_Supplied records_
*-*-*
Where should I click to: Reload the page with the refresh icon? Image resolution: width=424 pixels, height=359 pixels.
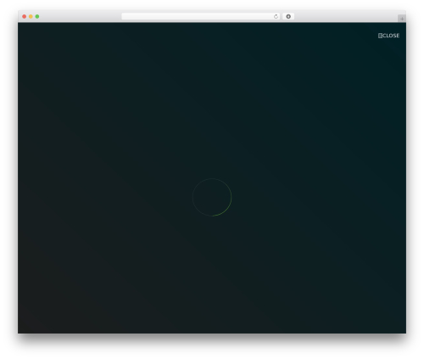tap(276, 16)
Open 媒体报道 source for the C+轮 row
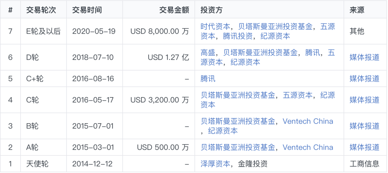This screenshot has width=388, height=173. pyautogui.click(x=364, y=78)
*-*-*
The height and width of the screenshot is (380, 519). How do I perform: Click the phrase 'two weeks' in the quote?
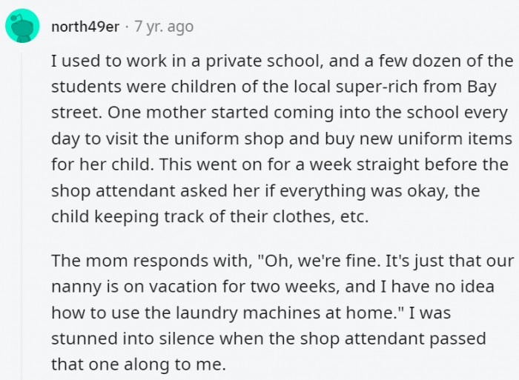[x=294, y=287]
*-*-*
_Your instructions_
Reproduce verbatim the part of the records that opens with the line containing "Where should I" and closes with the line containing "This screenshot has", including both of those lines, and omit the pictures from your answer.

_Response to this exercise_
Where should I click to: Reload the page with the refresh icon? Image resolution: width=424 pixels, height=359 pixels.
tap(276, 16)
Open 媒体报道 source for the C+轮 row
This screenshot has width=388, height=173. pyautogui.click(x=364, y=78)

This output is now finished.